* [WORK REQUIRED]
Please pull out every line in the items below that contains the word "blue".

* [PROVIDED DATA]
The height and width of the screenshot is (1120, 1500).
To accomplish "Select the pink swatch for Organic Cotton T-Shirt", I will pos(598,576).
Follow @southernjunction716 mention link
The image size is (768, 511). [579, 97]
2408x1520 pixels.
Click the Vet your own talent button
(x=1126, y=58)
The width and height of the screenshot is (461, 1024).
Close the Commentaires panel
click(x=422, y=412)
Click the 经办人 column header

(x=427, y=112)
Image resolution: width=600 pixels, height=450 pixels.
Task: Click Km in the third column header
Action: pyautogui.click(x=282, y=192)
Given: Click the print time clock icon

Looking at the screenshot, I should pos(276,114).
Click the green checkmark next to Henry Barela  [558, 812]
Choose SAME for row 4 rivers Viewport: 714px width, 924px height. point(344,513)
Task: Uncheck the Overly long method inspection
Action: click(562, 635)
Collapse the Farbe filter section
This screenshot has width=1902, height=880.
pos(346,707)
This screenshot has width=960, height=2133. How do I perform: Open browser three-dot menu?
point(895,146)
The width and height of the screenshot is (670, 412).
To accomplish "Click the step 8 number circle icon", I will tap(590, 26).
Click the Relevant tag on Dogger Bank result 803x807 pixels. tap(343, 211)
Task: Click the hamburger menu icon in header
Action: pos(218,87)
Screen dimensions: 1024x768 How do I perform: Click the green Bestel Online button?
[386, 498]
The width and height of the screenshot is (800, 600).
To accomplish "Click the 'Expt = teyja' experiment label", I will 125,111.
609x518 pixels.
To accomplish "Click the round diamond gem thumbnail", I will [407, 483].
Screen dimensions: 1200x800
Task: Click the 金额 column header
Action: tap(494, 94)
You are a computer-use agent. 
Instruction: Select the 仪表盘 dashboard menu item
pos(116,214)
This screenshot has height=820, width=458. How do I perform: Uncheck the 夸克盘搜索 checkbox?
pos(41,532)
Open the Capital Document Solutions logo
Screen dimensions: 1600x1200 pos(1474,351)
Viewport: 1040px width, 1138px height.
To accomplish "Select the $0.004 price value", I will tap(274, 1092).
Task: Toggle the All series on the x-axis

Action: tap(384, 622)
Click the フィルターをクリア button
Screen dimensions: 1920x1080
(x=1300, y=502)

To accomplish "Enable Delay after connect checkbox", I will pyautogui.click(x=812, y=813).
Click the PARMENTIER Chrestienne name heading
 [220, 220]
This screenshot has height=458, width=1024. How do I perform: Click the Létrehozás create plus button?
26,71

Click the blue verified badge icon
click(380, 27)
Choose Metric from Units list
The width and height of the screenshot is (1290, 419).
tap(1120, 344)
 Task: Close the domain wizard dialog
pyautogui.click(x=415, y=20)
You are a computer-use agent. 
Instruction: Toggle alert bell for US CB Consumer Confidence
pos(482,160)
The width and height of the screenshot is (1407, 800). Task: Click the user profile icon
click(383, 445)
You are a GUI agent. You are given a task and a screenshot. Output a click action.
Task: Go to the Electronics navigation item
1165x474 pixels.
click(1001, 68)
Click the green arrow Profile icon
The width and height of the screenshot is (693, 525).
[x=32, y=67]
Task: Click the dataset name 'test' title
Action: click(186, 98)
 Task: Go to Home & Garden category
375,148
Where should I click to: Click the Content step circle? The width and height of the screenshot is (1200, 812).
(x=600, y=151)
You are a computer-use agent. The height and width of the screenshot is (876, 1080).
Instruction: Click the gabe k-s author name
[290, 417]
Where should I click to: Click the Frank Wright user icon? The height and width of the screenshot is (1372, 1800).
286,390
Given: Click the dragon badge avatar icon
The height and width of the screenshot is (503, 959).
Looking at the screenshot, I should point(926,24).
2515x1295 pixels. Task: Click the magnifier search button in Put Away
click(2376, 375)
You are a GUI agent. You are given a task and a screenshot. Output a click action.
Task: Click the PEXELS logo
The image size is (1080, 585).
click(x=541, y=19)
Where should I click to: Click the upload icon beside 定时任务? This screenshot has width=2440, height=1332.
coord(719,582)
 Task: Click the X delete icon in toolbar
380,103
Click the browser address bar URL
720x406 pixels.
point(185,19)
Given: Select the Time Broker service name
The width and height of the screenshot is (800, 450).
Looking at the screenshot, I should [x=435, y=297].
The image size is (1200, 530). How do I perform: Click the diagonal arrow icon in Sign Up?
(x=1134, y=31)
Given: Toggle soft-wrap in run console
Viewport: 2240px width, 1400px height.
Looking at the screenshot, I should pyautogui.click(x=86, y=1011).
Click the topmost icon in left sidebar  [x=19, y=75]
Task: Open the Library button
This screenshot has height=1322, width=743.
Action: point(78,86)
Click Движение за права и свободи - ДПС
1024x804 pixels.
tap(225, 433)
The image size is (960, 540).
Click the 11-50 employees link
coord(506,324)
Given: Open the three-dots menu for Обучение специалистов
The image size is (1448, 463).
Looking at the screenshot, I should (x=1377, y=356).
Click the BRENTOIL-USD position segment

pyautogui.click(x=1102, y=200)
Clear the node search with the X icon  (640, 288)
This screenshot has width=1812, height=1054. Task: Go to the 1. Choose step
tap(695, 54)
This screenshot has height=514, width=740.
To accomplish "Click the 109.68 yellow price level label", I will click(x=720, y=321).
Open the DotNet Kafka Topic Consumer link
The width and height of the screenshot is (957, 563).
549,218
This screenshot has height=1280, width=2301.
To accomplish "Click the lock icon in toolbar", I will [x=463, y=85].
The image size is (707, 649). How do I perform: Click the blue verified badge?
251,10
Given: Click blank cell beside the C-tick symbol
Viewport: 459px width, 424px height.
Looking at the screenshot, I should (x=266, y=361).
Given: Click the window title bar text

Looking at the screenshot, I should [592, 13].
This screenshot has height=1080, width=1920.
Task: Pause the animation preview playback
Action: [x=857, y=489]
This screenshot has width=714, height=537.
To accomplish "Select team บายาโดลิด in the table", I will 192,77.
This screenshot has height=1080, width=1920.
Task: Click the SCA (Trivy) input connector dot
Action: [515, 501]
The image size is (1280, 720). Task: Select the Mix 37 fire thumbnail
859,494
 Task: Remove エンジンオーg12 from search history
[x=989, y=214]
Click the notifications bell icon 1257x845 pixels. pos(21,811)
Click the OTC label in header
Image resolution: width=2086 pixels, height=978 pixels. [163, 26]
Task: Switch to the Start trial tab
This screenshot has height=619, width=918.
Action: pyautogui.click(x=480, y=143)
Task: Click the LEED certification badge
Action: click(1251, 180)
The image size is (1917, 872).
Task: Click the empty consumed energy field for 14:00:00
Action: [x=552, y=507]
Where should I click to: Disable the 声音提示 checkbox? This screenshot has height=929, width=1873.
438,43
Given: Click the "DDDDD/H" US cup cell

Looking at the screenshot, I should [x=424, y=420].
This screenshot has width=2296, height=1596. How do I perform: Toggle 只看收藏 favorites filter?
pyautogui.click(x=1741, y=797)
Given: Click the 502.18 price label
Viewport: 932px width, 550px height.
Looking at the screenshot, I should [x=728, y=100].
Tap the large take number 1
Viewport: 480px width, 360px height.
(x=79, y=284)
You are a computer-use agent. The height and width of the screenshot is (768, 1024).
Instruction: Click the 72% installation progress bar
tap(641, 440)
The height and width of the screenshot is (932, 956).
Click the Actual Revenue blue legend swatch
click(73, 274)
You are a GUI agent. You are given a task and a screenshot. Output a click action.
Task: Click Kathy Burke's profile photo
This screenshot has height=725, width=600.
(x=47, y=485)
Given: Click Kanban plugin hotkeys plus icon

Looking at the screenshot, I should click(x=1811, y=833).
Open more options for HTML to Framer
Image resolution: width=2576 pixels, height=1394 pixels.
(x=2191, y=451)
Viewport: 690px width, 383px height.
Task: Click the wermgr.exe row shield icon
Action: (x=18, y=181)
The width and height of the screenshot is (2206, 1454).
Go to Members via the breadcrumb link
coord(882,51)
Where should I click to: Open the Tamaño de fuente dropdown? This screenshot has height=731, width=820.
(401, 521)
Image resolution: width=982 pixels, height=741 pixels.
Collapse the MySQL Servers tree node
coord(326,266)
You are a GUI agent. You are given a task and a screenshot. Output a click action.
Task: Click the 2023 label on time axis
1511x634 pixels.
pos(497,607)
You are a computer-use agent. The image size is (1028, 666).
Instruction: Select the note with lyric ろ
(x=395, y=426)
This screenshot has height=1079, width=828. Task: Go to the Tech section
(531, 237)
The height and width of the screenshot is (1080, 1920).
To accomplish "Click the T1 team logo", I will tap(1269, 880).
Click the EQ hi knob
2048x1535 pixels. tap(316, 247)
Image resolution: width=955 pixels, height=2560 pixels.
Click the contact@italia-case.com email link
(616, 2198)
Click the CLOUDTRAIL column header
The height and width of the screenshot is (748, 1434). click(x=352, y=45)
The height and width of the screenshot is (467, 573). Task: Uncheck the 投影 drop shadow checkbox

* [EXERCISE ANSWER]
Click the blue verified badge icon
The image size is (707, 649). How do I perform: Click the blue verified badge?
Click the Actual Revenue blue legend swatch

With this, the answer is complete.